The Challenge of Micro-Freight Devices

This problem of uncontrolled growth in the number of delivery robots on the sidewalks is identified in the Blueprint as the urban failure scenario, where the robots occupy space instead of being in harmony with pedestrians and cyclists. The deployment model considers this problem as the primary design criterion rather than an additional one. Every robot operates on the outer edges of the sidewalk, thus allowing pedestrians to walk freely through its middle. It also yields to any pedestrians at intersections. The dimensions of the robot allow two pedestrians to bypass it while remaining on the sidewalk itself. At the locations where deliveries are picked up from the vendors, the robot occupies a defined loading area for 90 seconds only and then vacates the space before the arrival of the next pedestrian group. After work hours, all robots retreat to their campus base, leaving the entire sidewalk space exclusively for pedestrians.

Methods

Step 1

  • Tool: Google Maps
  • Transformation: Utilized satellite maps and street-level images to map out the path connecting the Main Street vendors’ location and the Cornell Tech Campus buildings, determine potential pick-up locations, measure sidewalk width and crossing opportunities along the robot’s path, and analyze the circuit efficiency.

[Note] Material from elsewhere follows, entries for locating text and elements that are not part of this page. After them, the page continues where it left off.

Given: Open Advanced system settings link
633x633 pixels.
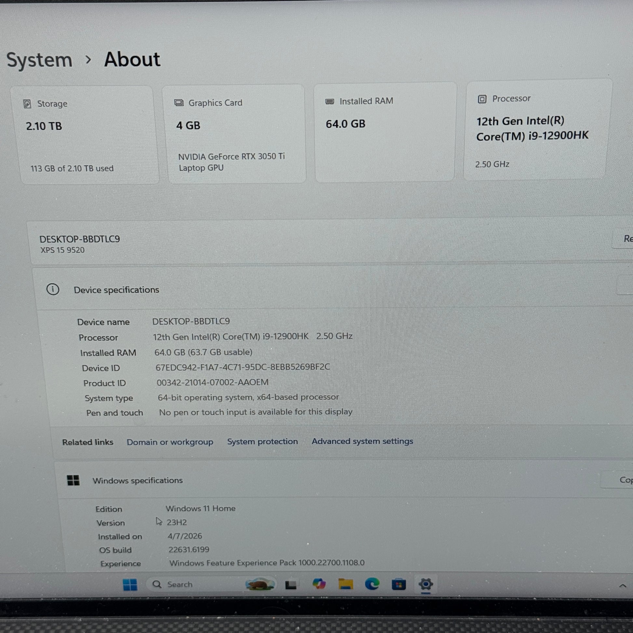Looking at the screenshot, I should pyautogui.click(x=362, y=441).
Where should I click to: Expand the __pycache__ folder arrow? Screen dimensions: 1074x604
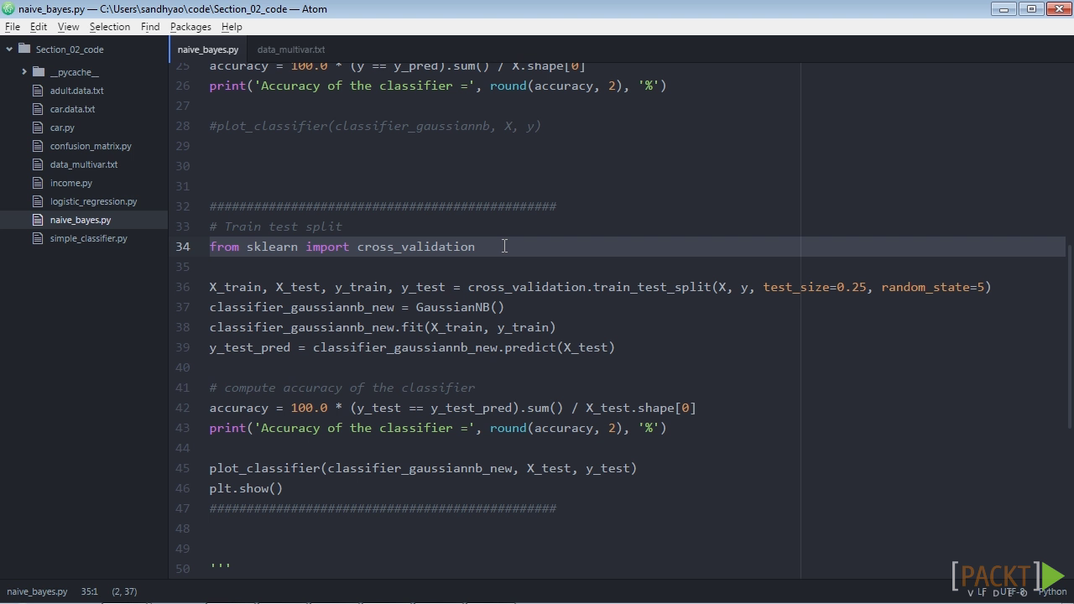tap(24, 72)
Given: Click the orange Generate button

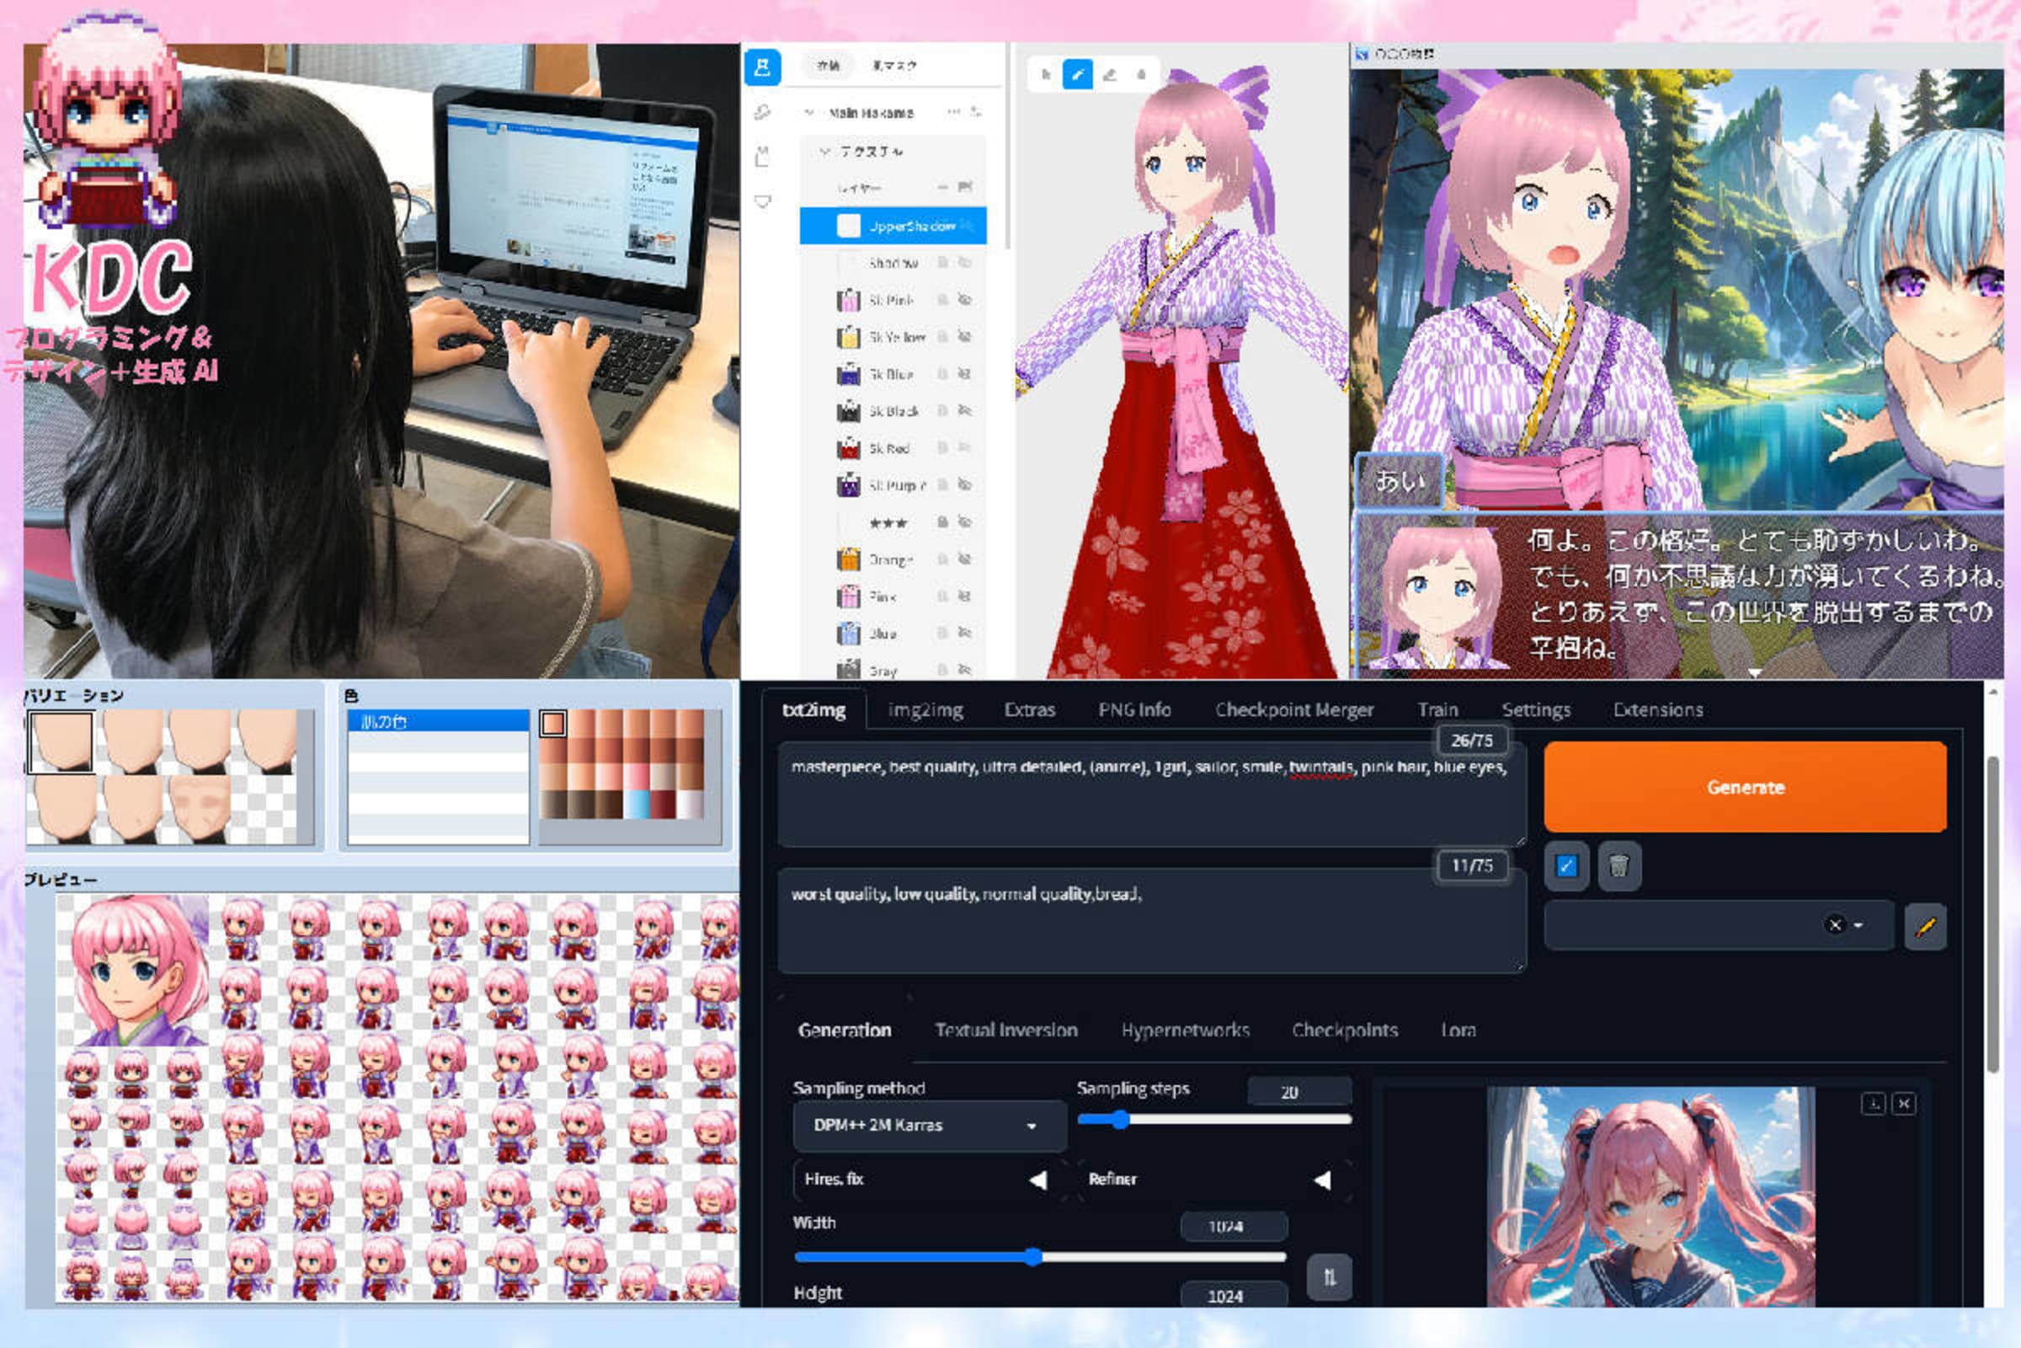Looking at the screenshot, I should tap(1744, 787).
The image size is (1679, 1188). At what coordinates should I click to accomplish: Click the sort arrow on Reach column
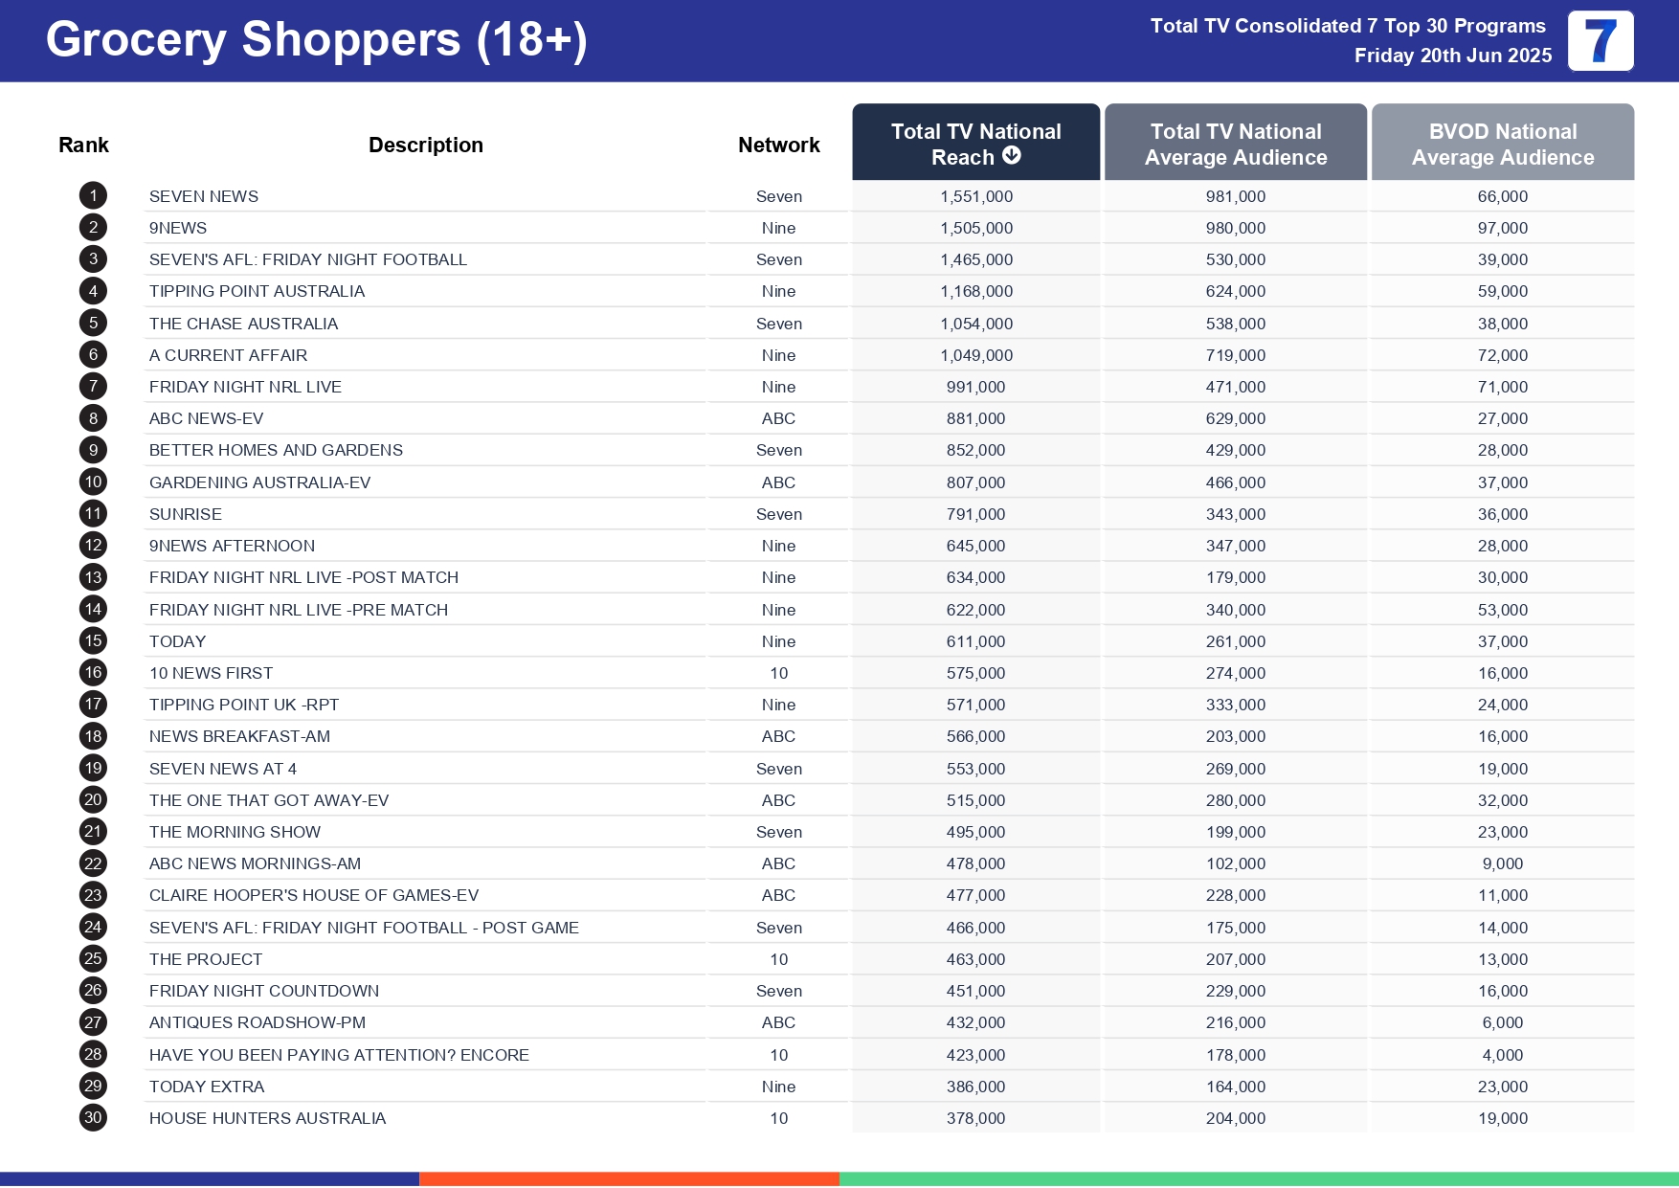(x=1012, y=156)
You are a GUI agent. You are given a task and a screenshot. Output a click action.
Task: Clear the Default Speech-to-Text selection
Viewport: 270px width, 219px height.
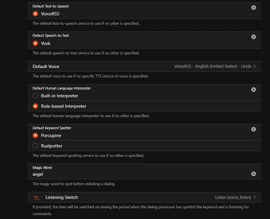[x=253, y=37]

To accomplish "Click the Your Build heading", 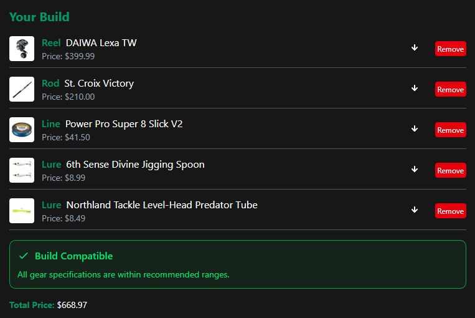I will tap(39, 17).
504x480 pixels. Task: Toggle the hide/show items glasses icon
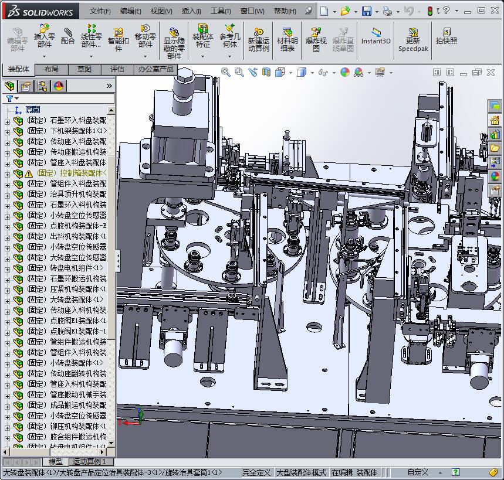(x=322, y=72)
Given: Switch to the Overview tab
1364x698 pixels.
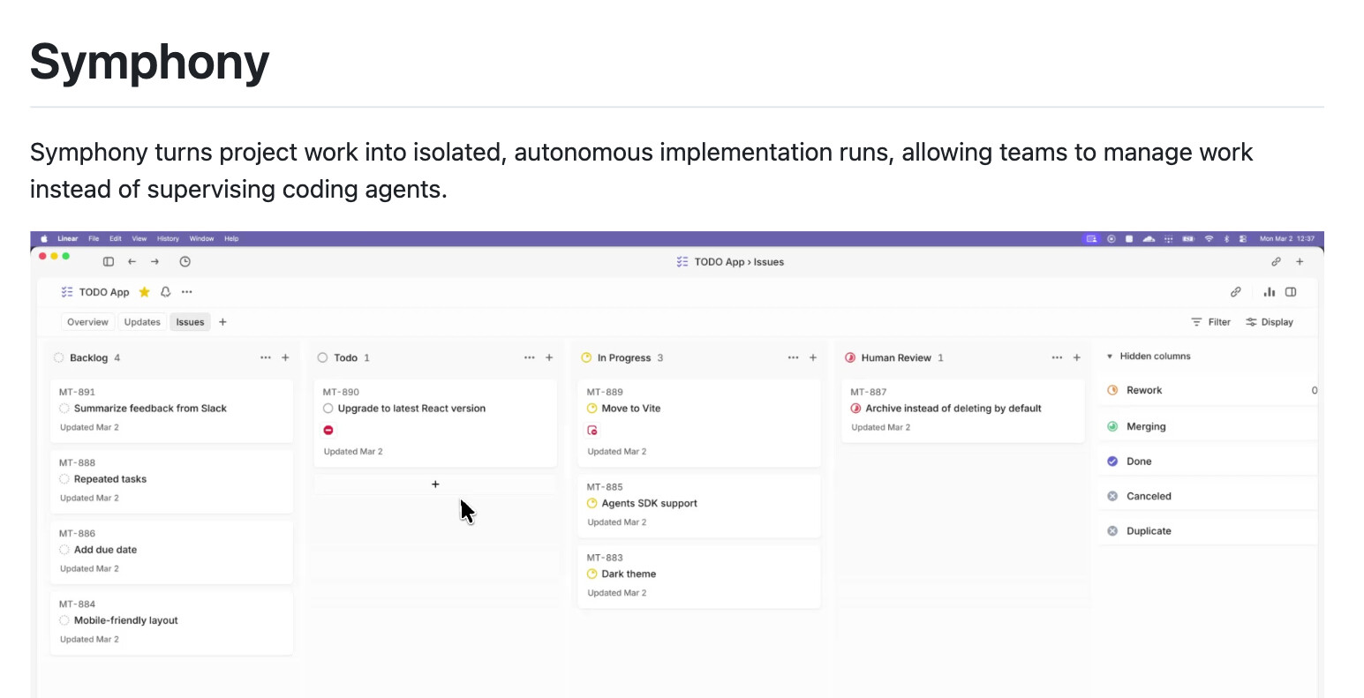Looking at the screenshot, I should point(87,322).
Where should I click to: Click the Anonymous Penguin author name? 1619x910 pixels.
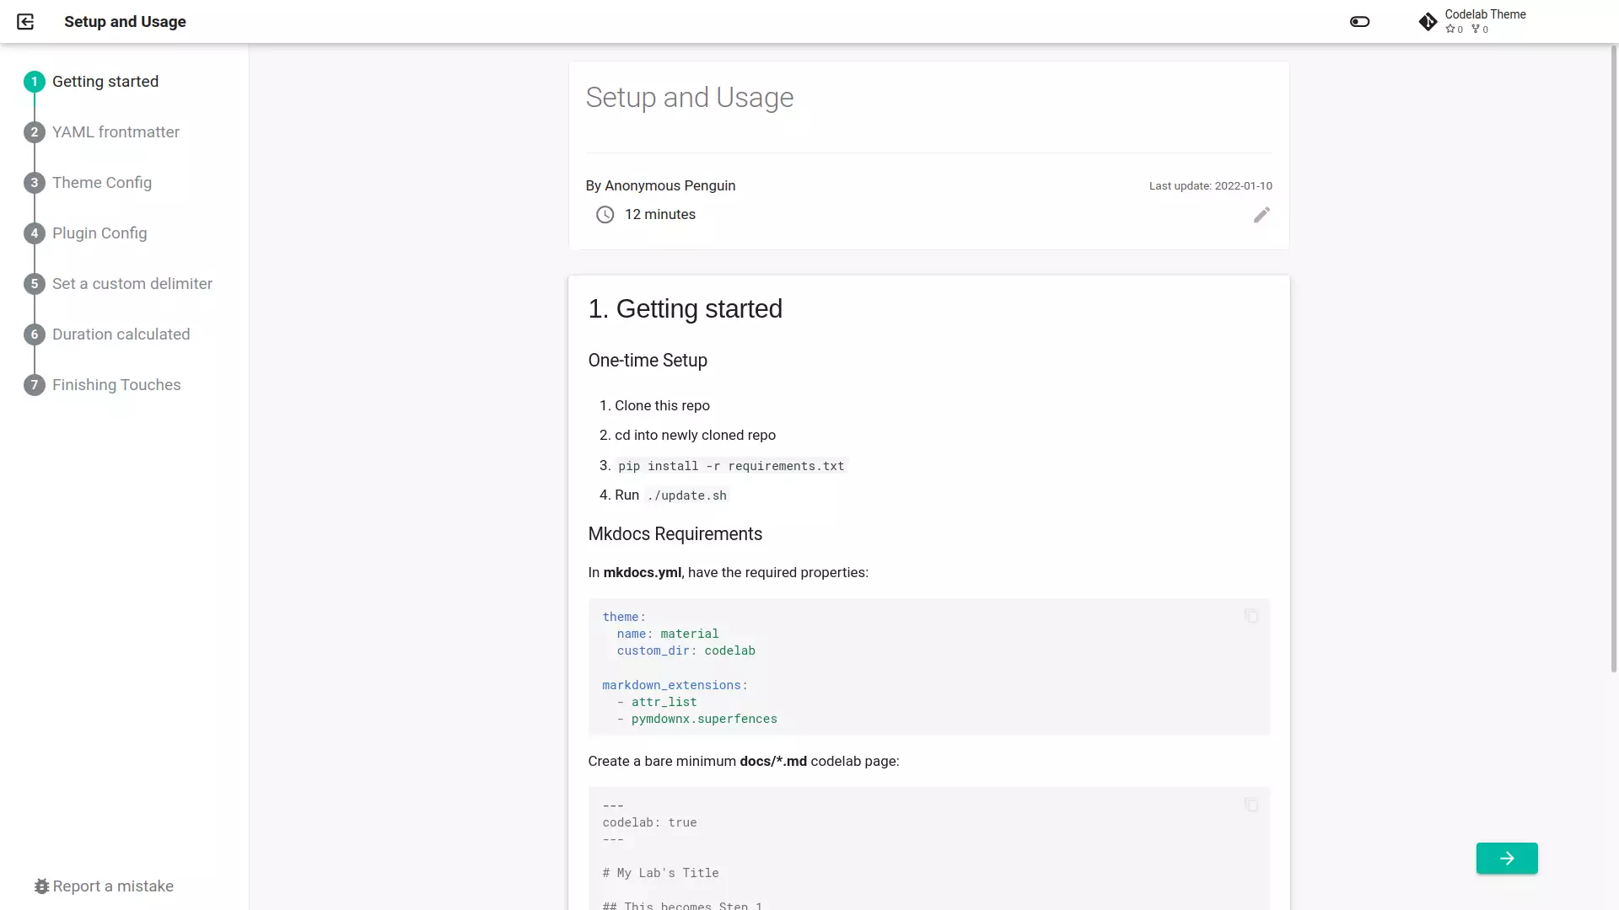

Switched back and forth between the map and street views to ensure that there are no breaks in the sidewalk surface along the route and that each vendor entry point has sufficient curb-side parking space for the delivery robot.
  • Result: After ensuring that the distance from Main Street to campus is sufficiently short for the sidewalk robot to make a round trip during one operational period, the four to six vendor locations for pickups were determined, along with the point at which the robot enters the campus and where deliveries take place inside the buildings.

Step 2

  • Tool: ChatGPT (DALL-E)
  • Transformation: Concept imagery created using prompts such as “A small autonomous robot with four wheels, picking up a paper bag of food from a cafe attendant on a narrow sidewalk within an urban setting, late afternoon warmth, modern glass university campus building in the background, photorealistic style, widescreen landscape view” and “A graduate student accessing the cargo bay of a small autonomous robot delivering a package near a modern glass university building entryway, evening lighting, contemporary university campus architecture, photorealistic style.” Repeated each prompt to better establish the robot’s scale and more clearly depict the human-robot interaction on both ends of the transaction.
  • Result: Produced concept images depicting the vendor handoff on Main Street and the student collection at the campus building entrance.

Step 3

  • Tool: Sora (OpenAI)
  • Transformation: Used the generated images as references for Sora and asked it to create a small clip showcasing the food delivery process: an autonomous robot picking up food from a street vendor in the evening, followed by moving through an empty urban road and heading toward the glass building of a university.
  • Result: Produced a video showing the robot’s journey from Main Street vendor pickup to campus delivery, demonstrating the end-to-end service experience.